*ВАШЕ ЗАДАНИЕ:*
Перепишите все строки ниже как таблицу Markdown со столбцами «№» (номер строки) и «Строка» (её текст). Пустые строки в таблицу не включайте.

*МАТЕРИАЛ ЗАДАНИЯ:*
■ ■ ■ ■ ■
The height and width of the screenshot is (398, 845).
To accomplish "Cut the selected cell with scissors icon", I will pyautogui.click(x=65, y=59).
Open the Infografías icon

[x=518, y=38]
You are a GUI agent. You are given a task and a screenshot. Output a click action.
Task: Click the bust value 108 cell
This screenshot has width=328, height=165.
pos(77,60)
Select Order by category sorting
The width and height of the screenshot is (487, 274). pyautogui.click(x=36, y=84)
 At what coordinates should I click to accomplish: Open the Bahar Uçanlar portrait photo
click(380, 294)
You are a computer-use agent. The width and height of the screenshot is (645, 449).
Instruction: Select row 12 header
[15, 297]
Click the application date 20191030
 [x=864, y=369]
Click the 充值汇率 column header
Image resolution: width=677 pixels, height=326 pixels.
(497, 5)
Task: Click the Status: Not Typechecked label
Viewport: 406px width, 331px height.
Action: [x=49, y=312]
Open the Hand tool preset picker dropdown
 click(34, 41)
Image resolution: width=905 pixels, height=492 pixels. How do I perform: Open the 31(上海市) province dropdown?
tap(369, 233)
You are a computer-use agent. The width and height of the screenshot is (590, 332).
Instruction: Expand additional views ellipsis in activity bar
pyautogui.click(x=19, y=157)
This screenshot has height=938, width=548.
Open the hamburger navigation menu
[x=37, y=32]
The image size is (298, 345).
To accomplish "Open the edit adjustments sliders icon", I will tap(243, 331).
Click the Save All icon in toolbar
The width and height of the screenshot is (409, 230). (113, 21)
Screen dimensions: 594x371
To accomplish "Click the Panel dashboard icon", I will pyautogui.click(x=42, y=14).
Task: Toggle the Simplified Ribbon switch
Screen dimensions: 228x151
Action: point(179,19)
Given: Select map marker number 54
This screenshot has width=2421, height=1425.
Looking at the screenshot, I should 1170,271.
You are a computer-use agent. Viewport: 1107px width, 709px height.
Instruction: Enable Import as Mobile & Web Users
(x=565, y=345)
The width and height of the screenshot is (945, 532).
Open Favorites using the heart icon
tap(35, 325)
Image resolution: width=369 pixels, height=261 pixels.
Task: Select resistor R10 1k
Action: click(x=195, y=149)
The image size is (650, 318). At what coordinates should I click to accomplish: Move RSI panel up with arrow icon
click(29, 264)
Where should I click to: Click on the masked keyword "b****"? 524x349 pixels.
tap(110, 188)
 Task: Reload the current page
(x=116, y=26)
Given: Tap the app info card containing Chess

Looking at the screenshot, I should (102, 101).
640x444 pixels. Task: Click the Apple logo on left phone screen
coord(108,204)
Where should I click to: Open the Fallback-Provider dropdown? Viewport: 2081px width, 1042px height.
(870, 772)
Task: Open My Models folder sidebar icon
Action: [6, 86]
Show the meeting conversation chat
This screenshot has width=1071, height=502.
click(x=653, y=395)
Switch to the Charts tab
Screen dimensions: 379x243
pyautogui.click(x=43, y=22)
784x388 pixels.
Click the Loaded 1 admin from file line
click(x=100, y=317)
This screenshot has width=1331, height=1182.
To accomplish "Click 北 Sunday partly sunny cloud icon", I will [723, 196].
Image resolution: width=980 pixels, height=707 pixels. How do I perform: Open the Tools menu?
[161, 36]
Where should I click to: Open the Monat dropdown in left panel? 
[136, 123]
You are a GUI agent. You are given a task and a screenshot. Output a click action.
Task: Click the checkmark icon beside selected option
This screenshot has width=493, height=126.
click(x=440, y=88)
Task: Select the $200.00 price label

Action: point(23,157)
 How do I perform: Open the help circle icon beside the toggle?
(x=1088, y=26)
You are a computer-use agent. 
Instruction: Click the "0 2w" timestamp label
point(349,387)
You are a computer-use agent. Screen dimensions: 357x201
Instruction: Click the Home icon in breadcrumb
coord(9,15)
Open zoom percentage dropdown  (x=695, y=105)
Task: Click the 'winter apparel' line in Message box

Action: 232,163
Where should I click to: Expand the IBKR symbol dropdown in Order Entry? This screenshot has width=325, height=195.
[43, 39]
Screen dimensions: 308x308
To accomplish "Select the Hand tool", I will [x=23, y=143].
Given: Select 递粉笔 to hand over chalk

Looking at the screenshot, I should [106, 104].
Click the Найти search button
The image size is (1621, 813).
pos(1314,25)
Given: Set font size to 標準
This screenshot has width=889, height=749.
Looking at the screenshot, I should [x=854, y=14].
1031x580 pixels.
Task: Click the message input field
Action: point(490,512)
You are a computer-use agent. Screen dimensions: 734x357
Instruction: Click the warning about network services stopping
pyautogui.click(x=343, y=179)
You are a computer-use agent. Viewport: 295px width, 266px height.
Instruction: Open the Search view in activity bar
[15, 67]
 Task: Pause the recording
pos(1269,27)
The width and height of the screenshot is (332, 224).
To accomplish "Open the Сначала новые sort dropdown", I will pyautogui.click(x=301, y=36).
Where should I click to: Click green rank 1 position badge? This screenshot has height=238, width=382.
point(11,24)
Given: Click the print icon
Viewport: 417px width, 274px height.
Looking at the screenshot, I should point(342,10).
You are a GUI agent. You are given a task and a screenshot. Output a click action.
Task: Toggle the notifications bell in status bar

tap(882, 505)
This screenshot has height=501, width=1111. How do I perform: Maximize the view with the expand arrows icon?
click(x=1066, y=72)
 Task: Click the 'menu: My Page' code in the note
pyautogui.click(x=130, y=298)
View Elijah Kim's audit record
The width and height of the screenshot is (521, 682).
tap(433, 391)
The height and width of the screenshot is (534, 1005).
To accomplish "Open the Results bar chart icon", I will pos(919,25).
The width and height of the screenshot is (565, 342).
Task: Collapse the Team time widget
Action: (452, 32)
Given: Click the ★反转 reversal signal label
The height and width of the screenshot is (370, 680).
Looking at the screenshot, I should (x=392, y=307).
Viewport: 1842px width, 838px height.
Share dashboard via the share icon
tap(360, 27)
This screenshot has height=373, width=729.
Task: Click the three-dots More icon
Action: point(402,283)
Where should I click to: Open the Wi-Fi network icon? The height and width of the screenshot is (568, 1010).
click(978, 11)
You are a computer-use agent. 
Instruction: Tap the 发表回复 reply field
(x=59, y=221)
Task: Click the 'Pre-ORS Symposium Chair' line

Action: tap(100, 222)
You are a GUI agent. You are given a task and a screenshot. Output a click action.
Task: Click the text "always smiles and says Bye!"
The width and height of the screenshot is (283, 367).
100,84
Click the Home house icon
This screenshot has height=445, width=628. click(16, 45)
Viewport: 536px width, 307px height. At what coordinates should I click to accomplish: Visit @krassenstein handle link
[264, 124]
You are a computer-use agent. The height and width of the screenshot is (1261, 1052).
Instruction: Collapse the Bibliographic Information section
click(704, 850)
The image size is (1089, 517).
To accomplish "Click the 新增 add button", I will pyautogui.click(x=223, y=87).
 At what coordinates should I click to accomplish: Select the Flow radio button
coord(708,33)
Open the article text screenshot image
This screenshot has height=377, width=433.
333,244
■ ■ ■ ■ ■
*РЕШЕНИЕ ЗАДАЧИ:*
| № | Строка |
|---|---|
| 1 | The height and width of the screenshot is (398, 845). |
| 2 | To accomplish "Cut the selected cell with scissors icon", I will pyautogui.click(x=65, y=59). |
| 3 | Open the Infografías icon |
| 4 | [x=518, y=38] |
| 5 | You are a GUI agent. You are given a task and a screenshot. Output a click action. |
| 6 | Task: Click the bust value 108 cell |
| 7 | This screenshot has width=328, height=165. |
| 8 | pos(77,60) |
| 9 | Select Order by category sorting |
| 10 | The width and height of the screenshot is (487, 274). pyautogui.click(x=36, y=84) |
| 11 |  At what coordinates should I click to accomplish: Open the Bahar Uçanlar portrait photo |
| 12 | click(380, 294) |
| 13 | You are a computer-use agent. The width and height of the screenshot is (645, 449). |
| 14 | Instruction: Select row 12 header |
| 15 | [15, 297] |
| 16 | Click the application date 20191030 |
| 17 |  [x=864, y=369] |
| 18 | Click the 充值汇率 column header |
| 19 | Image resolution: width=677 pixels, height=326 pixels. |
| 20 | (497, 5) |
| 21 | Task: Click the Status: Not Typechecked label |
| 22 | Viewport: 406px width, 331px height. |
| 23 | Action: [x=49, y=312] |
| 24 | Open the Hand tool preset picker dropdown |
| 25 |  click(34, 41) |
| 26 | Image resolution: width=905 pixels, height=492 pixels. How do I perform: Open the 31(上海市) province dropdown? |
| 27 | tap(369, 233) |
| 28 | You are a computer-use agent. The width and height of the screenshot is (590, 332). |
| 29 | Instruction: Expand additional views ellipsis in activity bar |
| 30 | pyautogui.click(x=19, y=157) |
| 31 | This screenshot has height=938, width=548. |
| 32 | Open the hamburger navigation menu |
| 33 | [x=37, y=32] |
| 34 | The image size is (298, 345). |
| 35 | To accomplish "Open the edit adjustments sliders icon", I will tap(243, 331). |
| 36 | Click the Save All icon in toolbar |
| 37 | The width and height of the screenshot is (409, 230). (113, 21) |
| 38 | Screen dimensions: 594x371 |
| 39 | To accomplish "Click the Panel dashboard icon", I will pyautogui.click(x=42, y=14). |
| 40 | Task: Toggle the Simplified Ribbon switch |
| 41 | Screen dimensions: 228x151 |
| 42 | Action: point(179,19) |
| 43 | Given: Select map marker number 54 |
| 44 | This screenshot has width=2421, height=1425. |
| 45 | Looking at the screenshot, I should 1170,271. |
| 46 | You are a computer-use agent. Viewport: 1107px width, 709px height. |
| 47 | Instruction: Enable Import as Mobile & Web Users |
| 48 | (x=565, y=345) |
| 49 | The width and height of the screenshot is (945, 532). |
| 50 | Open Favorites using the heart icon |
| 51 | tap(35, 325) |
| 52 | Image resolution: width=369 pixels, height=261 pixels. |
| 53 | Task: Select resistor R10 1k |
| 54 | Action: click(x=195, y=149) |
| 55 | The image size is (650, 318). At what coordinates should I click to accomplish: Move RSI panel up with arrow icon |
| 56 | click(29, 264) |
| 57 | Where should I click to: Click on the masked keyword "b****"? 524x349 pixels. |
| 58 | tap(110, 188) |
| 59 |  Task: Reload the current page |
| 60 | (x=116, y=26) |
| 61 | Given: Tap the app info card containing Chess |
| 62 | Looking at the screenshot, I should (102, 101). |
| 63 | 640x444 pixels. Task: Click the Apple logo on left phone screen |
| 64 | coord(108,204) |
| 65 | Where should I click to: Open the Fallback-Provider dropdown? Viewport: 2081px width, 1042px height. |
| 66 | (870, 772) |
| 67 | Task: Open My Models folder sidebar icon |
| 68 | Action: [6, 86] |
| 69 | Show the meeting conversation chat |
| 70 | This screenshot has width=1071, height=502. |
| 71 | click(x=653, y=395) |
| 72 | Switch to the Charts tab |
| 73 | Screen dimensions: 379x243 |
| 74 | pyautogui.click(x=43, y=22) |
| 75 | 784x388 pixels. |
| 76 | Click the Loaded 1 admin from file line |
| 77 | click(x=100, y=317) |
| 78 | This screenshot has width=1331, height=1182. |
| 79 | To accomplish "Click 北 Sunday partly sunny cloud icon", I will [723, 196]. |
| 80 | Image resolution: width=980 pixels, height=707 pixels. How do I perform: Open the Tools menu? |
| 81 | [161, 36] |
| 82 | Where should I click to: Open the Monat dropdown in left panel?  |
| 83 | [136, 123] |
| 84 | You are a GUI agent. You are given a task and a screenshot. Output a click action. |
| 85 | Task: Click the checkmark icon beside selected option |
| 86 | This screenshot has width=493, height=126. |
| 87 | click(x=440, y=88) |
| 88 | Task: Select the $200.00 price label |
| 89 | Action: point(23,157) |
| 90 |  How do I perform: Open the help circle icon beside the toggle? |
| 91 | (x=1088, y=26) |
| 92 | You are a computer-use agent.  |
| 93 | Instruction: Click the "0 2w" timestamp label |
| 94 | point(349,387) |
| 95 | You are a computer-use agent. Screen dimensions: 357x201 |
| 96 | Instruction: Click the Home icon in breadcrumb |
| 97 | coord(9,15) |
| 98 | Open zoom percentage dropdown  (x=695, y=105) |
| 99 | Task: Click the 'winter apparel' line in Message box |
| 100 | Action: 232,163 |
| 101 | Where should I click to: Expand the IBKR symbol dropdown in Order Entry? This screenshot has width=325, height=195. |
| 102 | [43, 39] |
| 103 | Screen dimensions: 308x308 |
| 104 | To accomplish "Select the Hand tool", I will [x=23, y=143]. |
| 105 | Given: Select 递粉笔 to hand over chalk |
| 106 | Looking at the screenshot, I should [106, 104]. |
| 107 | Click the Найти search button |
| 108 | The image size is (1621, 813). |
| 109 | pos(1314,25) |
| 110 | Given: Set font size to 標準 |
| 111 | This screenshot has width=889, height=749. |
| 112 | Looking at the screenshot, I should [x=854, y=14]. |
| 113 | 1031x580 pixels. |
| 114 | Task: Click the message input field |
| 115 | Action: point(490,512) |
| 116 | You are a computer-use agent. Screen dimensions: 734x357 |
| 117 | Instruction: Click the warning about network services stopping |
| 118 | pyautogui.click(x=343, y=179) |
| 119 | You are a computer-use agent. Viewport: 295px width, 266px height. |
| 120 | Instruction: Open the Search view in activity bar |
| 121 | [15, 67] |
| 122 |  Task: Pause the recording |
| 123 | pos(1269,27) |
| 124 | The width and height of the screenshot is (332, 224). |
| 125 | To accomplish "Open the Сначала новые sort dropdown", I will pyautogui.click(x=301, y=36). |
| 126 | Where should I click to: Click green rank 1 position badge? This screenshot has height=238, width=382. |
| 127 | point(11,24) |
| 128 | Given: Click the print icon |
| 129 | Viewport: 417px width, 274px height. |
| 130 | Looking at the screenshot, I should point(342,10). |
| 131 | You are a GUI agent. You are given a task and a screenshot. Output a click action. |
| 132 | Task: Toggle the notifications bell in status bar |
| 133 | tap(882, 505) |
| 134 | This screenshot has height=501, width=1111. How do I perform: Maximize the view with the expand arrows icon? |
| 135 | click(x=1066, y=72) |
| 136 |  Task: Click the 'menu: My Page' code in the note |
| 137 | pyautogui.click(x=130, y=298) |
| 138 | View Elijah Kim's audit record |
| 139 | The width and height of the screenshot is (521, 682). |
| 140 | tap(433, 391) |
| 141 | The height and width of the screenshot is (534, 1005). |
| 142 | To accomplish "Open the Results bar chart icon", I will pos(919,25). |
| 143 | The width and height of the screenshot is (565, 342). |
| 144 | Task: Collapse the Team time widget |
| 145 | Action: (452, 32) |
| 146 | Given: Click the ★反转 reversal signal label |
| 147 | The height and width of the screenshot is (370, 680). |
| 148 | Looking at the screenshot, I should (x=392, y=307). |
| 149 | Viewport: 1842px width, 838px height. |
| 150 | Share dashboard via the share icon |
| 151 | tap(360, 27) |
| 152 | This screenshot has height=373, width=729. |
| 153 | Task: Click the three-dots More icon |
| 154 | Action: point(402,283) |
| 155 | Where should I click to: Open the Wi-Fi network icon? The height and width of the screenshot is (568, 1010). |
| 156 | click(978, 11) |
| 157 | You are a computer-use agent.  |
| 158 | Instruction: Tap the 发表回复 reply field |
| 159 | (x=59, y=221) |
| 160 | Task: Click the 'Pre-ORS Symposium Chair' line |
| 161 | Action: tap(100, 222) |
| 162 | You are a GUI agent. You are given a task and a screenshot. Output a click action. |
| 163 | Task: Click the text "always smiles and says Bye!" |
| 164 | The width and height of the screenshot is (283, 367). |
| 165 | 100,84 |
| 166 | Click the Home house icon |
| 167 | This screenshot has height=445, width=628. click(16, 45) |
| 168 | Viewport: 536px width, 307px height. At what coordinates should I click to accomplish: Visit @krassenstein handle link |
| 169 | [264, 124] |
| 170 | You are a computer-use agent. The height and width of the screenshot is (1261, 1052). |
| 171 | Instruction: Collapse the Bibliographic Information section |
| 172 | click(704, 850) |
| 173 | The image size is (1089, 517). |
| 174 | To accomplish "Click the 新增 add button", I will pyautogui.click(x=223, y=87). |
| 175 |  At what coordinates should I click to accomplish: Select the Flow radio button |
| 176 | coord(708,33) |
| 177 | Open the article text screenshot image |
| 178 | This screenshot has height=377, width=433. |
| 179 | 333,244 |